Incidentally, in her speech Mrs May referred only to the registration of EU citizens arriving after March 2019. Is she no longer pursuing the new registration for settled status of those already here?

Monday, 18 September 2017

Dislodge the Diplomatic Fatberg

I very much welcome the comments, printed in The Times, from the Immigration Minister Brandon Lewis in response to the EU citizens lobby organized on September 13th. He is obviously well intentioned in wanting EU citizens legally here to be able to stay and confirming the need for reciprocal treatment of UK citizens in the EU. He was recognizing the value of the lobby organized for MPs and Lords by the3million (representing the voice of EU citizens in this country), British in Europe (representing the voice of Bits on the continent) and the trade union Unison. More than 600 participated in the lobby which was met by more than 60 MPs including Sir Keir Starmer, Labour spokesman on Brexit and Lib-Dem leader Sir Vince Cable.

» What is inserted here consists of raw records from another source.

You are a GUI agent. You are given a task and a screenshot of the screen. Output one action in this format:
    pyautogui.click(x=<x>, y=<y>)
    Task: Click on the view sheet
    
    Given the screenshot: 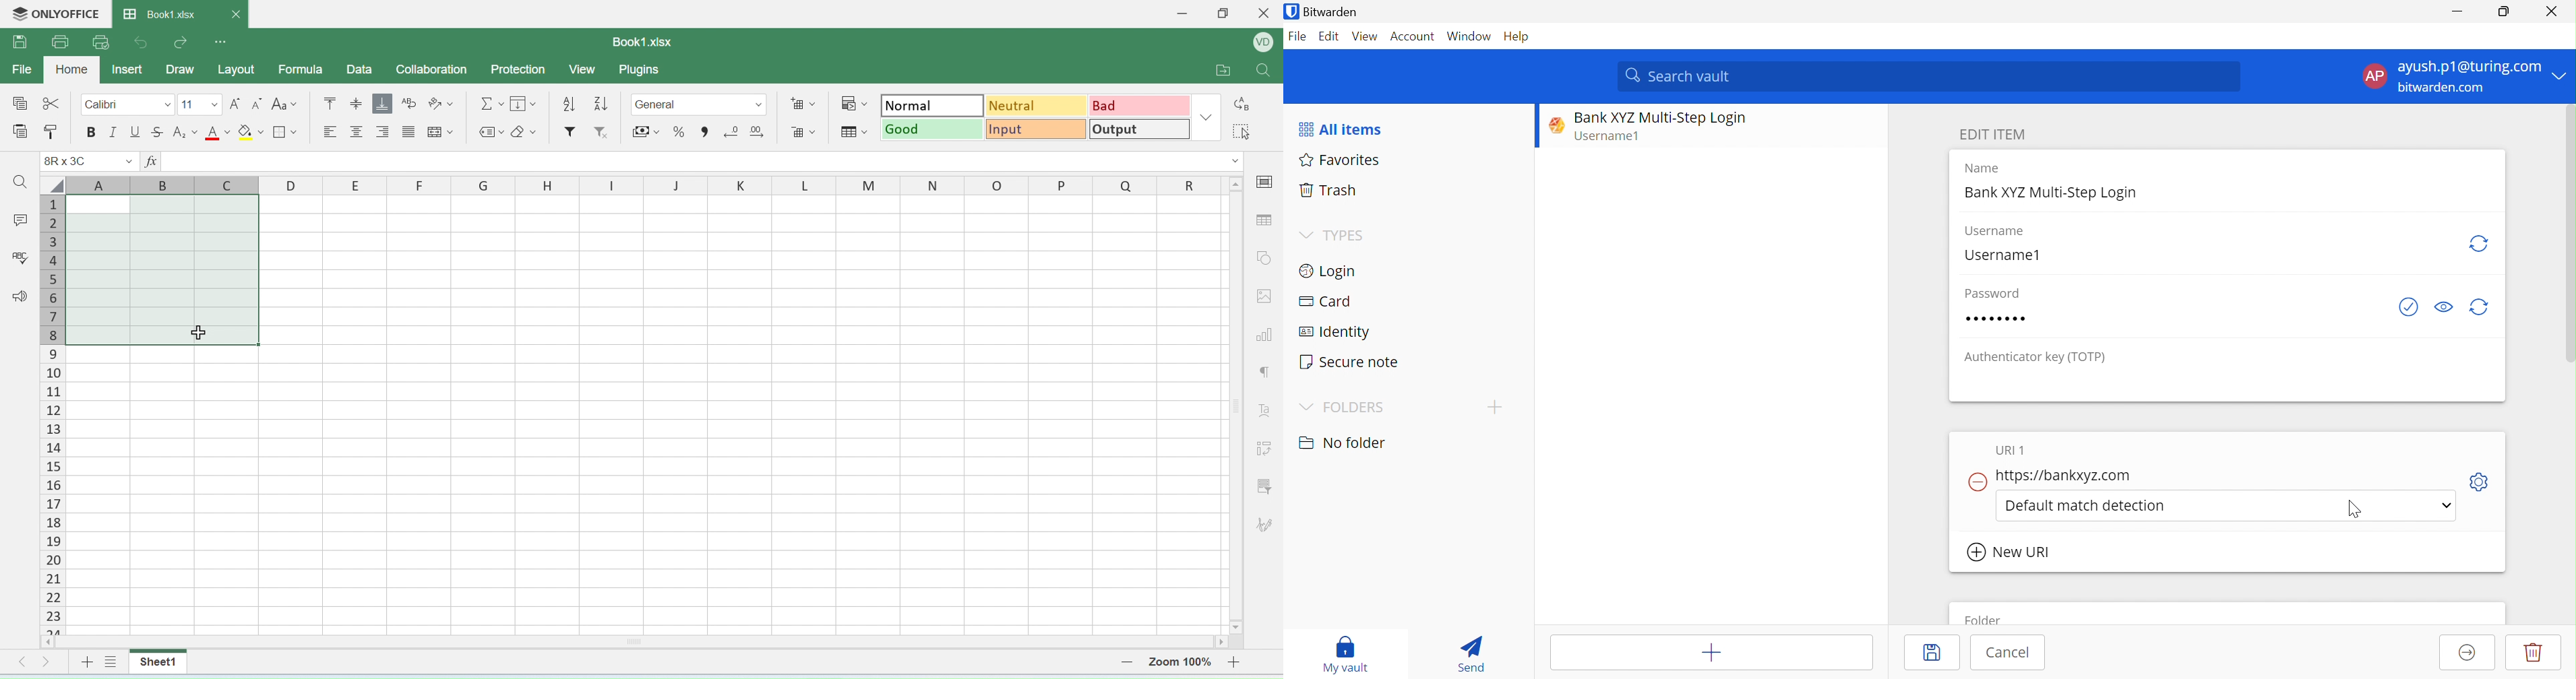 What is the action you would take?
    pyautogui.click(x=112, y=664)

What Mr Lewis still needs to understand is that while the British offer of settled status may look good on paper it is based on Immigration Rules which are riddled with exceptions and provisos that his own officials in the Home Office will be using to limit the number of EU nationals currently in this country. After the Brexit cut off date EU citizens will have no recourse to any international body to defend their rights. In fact it means that all 3.2 million EU citizens will first be deprived of their current status of eligibility for permanent residence and will then have to reapply in the space of just 2 to 3 years for a new status, the so-called "settled status", which will be selective and not available to all of them.
Nobody believes the Home Office staff can do this fairly, or on time. The current uncertainty over their status is causing acute agony to EU citizens, especially for parents of young British-born children, some of whom have actually had their British passports taken away.

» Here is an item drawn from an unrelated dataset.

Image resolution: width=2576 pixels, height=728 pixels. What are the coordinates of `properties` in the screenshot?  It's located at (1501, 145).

The UK government owes EU citizens, who came here legally and have contributed so much to the UK economy and to the social and cultural fabric of this country, a better deal than settled status, namely one which confirms their acquired rights, rather than dispenses them anew. It is better to simply recognize the right to stay of all 3.2 million citizens currently here, unless they are personally an immediate threat to the security of society.

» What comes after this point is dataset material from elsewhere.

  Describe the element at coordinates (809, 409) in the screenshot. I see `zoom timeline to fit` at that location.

There is a precedent for this. In 1947 all Polish soldiers and attendant civilians, whether in the UK or in Western European camps, were granted the right to stay in this country under the Polish Resettlement Act, with no questions asked. It protected them from deportation to a Communist Poland. It was a special moment which had arisen out of a sense of obligation to some 300,000 Poles uprooted by the UK breaking its alliance treaty obligations to defend Poland's independence.
Now again we have a special moment with the UK having an obligation to uprooted EU citizens, because of their sovereign decision to break their treaty of accession to the European Union. It means that with a simple administrative process in 2019 all these citizens' rights to stay in this country will be confirmed, as happened in 1947. Such a statement by the Prime Minister in Italy this week would also break the ice on the diplomatic fatberg currently blocking the negotiations and allow the EU negotiators to give a green light for discussing future trade relations, so desperately desired by the UK government negotiators.